- [Task instructions]: Can you give back the rows starting at the line that contains "In order to click" and ending at the last row, renaming "forward-button" to "next-button" and leaving everything else unchanged?

- [Data to use]:

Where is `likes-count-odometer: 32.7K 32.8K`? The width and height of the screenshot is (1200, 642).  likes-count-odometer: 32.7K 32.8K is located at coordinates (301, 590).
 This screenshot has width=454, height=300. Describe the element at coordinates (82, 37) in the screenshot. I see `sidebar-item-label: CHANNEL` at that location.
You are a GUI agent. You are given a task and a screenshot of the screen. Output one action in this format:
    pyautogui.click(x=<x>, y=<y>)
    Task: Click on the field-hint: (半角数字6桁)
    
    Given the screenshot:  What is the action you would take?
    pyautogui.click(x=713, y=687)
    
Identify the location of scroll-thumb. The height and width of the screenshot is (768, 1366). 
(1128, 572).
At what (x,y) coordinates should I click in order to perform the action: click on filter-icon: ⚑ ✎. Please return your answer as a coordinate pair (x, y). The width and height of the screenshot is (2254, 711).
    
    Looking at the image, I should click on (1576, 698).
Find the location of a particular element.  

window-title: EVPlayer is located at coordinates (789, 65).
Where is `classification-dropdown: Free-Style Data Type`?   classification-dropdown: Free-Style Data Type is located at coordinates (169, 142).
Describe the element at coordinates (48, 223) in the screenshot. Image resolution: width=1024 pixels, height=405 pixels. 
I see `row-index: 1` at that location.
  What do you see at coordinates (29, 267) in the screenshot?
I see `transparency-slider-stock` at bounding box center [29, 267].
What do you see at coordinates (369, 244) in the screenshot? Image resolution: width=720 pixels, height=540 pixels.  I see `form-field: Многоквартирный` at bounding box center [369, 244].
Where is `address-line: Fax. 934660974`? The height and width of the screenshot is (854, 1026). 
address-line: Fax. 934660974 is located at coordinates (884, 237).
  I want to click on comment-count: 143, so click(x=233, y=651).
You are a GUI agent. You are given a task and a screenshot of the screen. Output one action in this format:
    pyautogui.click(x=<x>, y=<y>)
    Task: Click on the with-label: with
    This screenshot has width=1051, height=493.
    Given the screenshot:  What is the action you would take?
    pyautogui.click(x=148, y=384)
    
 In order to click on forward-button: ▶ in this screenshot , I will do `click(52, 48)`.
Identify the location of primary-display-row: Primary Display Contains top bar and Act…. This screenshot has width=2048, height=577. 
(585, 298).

- [Expected output]:
 In order to click on next-button: ▶ in this screenshot , I will do `click(52, 48)`.
Identify the location of primary-display-row: Primary Display Contains top bar and Act…. This screenshot has width=2048, height=577. 
(585, 298).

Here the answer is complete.